◆ Goal 1 ◆
From the article on the British Film Institute (BFI) review, extract the part that opens with the words containing "Oscar-winning director Anthony" and closes with "and Television Archive.".
◆ Goal 2 ◆
Summarize the article on the BFI review in two sentences.
◆ Goal 3 ◆
List every person named in the article on the BFI review.
-- Passage to read start --
Oscar-winning director Anthony Minghella, who has been appointed chair of the BFI, announced a comprehensive review of its activities would look at the National Film and Television Archive.
The archive in Herefordshire houses more than 150,000 films and 250,000 TV programmes dating back more than 100 years but less than half of this goes on show.
One focus will be on the size and scale of the archive and whether the BFI can justify acquiring further collections against its ability to manage and preserve them.
This invaluable national resource could be enjoyed by many more
Culture Secretary Tessa Jowell
The review, which begins in June, coincides with the arrival of the new BFI director Amanda Nevill and follows a report by the National Audit Office which criticised the level of access to the archive.
It also pointed out the backlog of preservation work predicting films were at risk of being lost and urging it to address the problem.
But incumbent director Adrian Wootton recently gave assurances that despite the expense of restoring video and film "nothing is lost".
The National Film and Television Archive receives a £3.5m annual grant from the Film Council to store, catalogue and restore moving images.
The BFI has seen much of its powers stripped since the introduction of the Film Council, which now has responsibility for the public funding of films.
Speaking about the review, Minghella said: "In a period where there is increasing difficulty for audiences to enjoy world cinema and important films from the past in an informed context, the BFI's advocacy is a critical one.
"We want this review to help us formulate and deliver our full potential, reaching out to the widest audiences across the UK."
Culture Secretary Tessa Jowell said: "The BFI's assets and expertise have educated and entertained many. But this invaluable national resource could be enjoyed by many more."
-- Passage to read end --
-- Stored rows start --
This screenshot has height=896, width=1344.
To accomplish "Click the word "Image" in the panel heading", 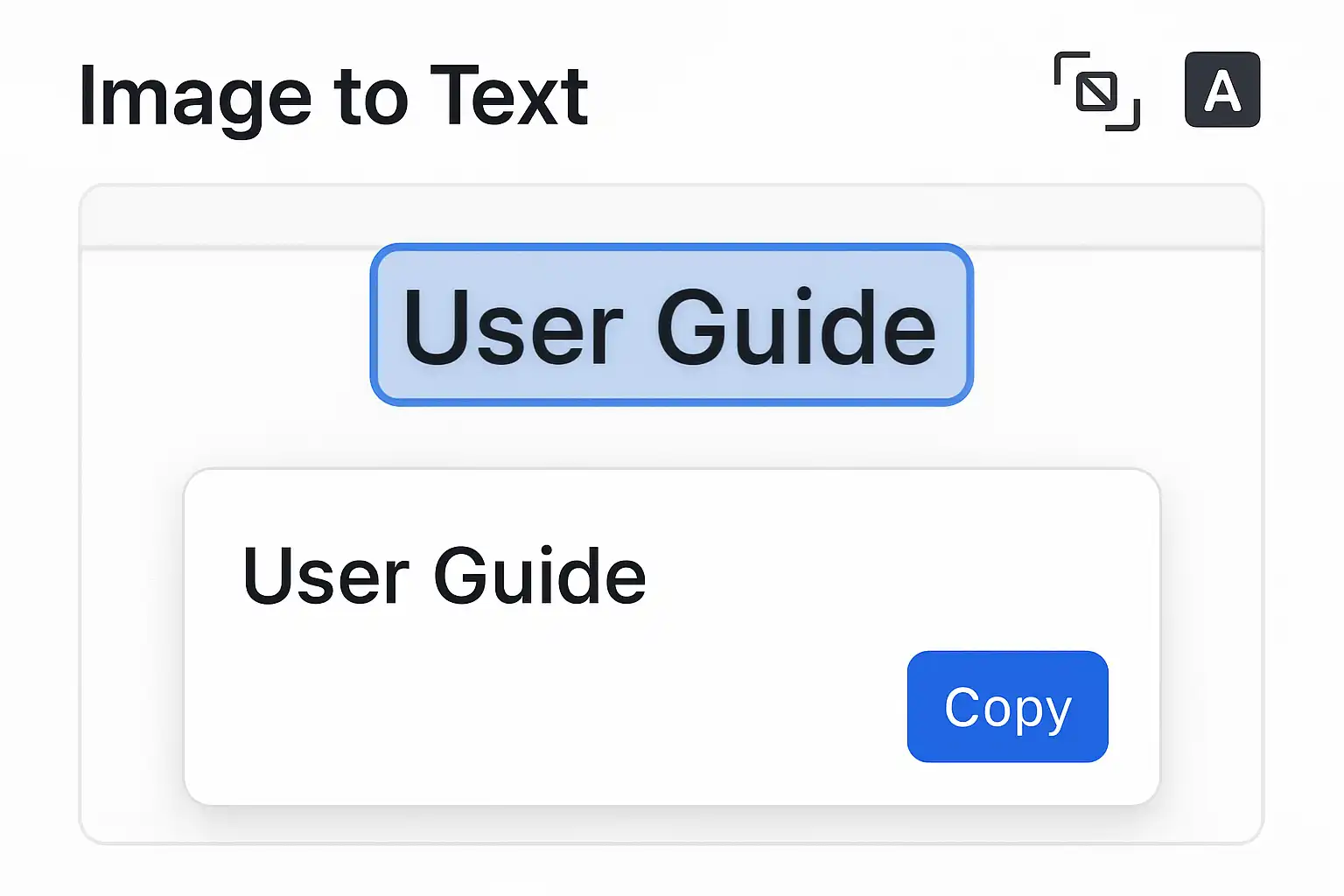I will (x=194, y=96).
-- Stored rows end --
-- Stored rows start --
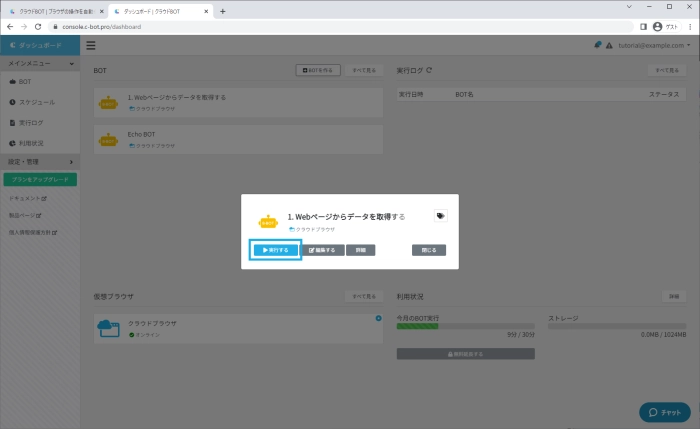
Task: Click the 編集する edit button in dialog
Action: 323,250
-- Stored rows end --
◆ Output 1 ◆
Oscar-winning director Anthony Minghella, who has been appointed chair of the BFI, announced a comprehensive review of its activities would look at the National Film and Television Archive.

◆ Output 2 ◆
Anthony Minghella, newly appointed chair of the BFI, announced a comprehensive review of its activities that will examine the National Film and Television Archive, where less than half of its more than 150,000 films and 250,000 TV programs goes on show. The review begins in June and follows a National Audit Office report that criticized the level of access to the archive and pointed out a backlog of preservation work.

◆ Output 3 ◆
Anthony Minghella
Tessa Jowell
Amanda Nevill
Adrian Wootton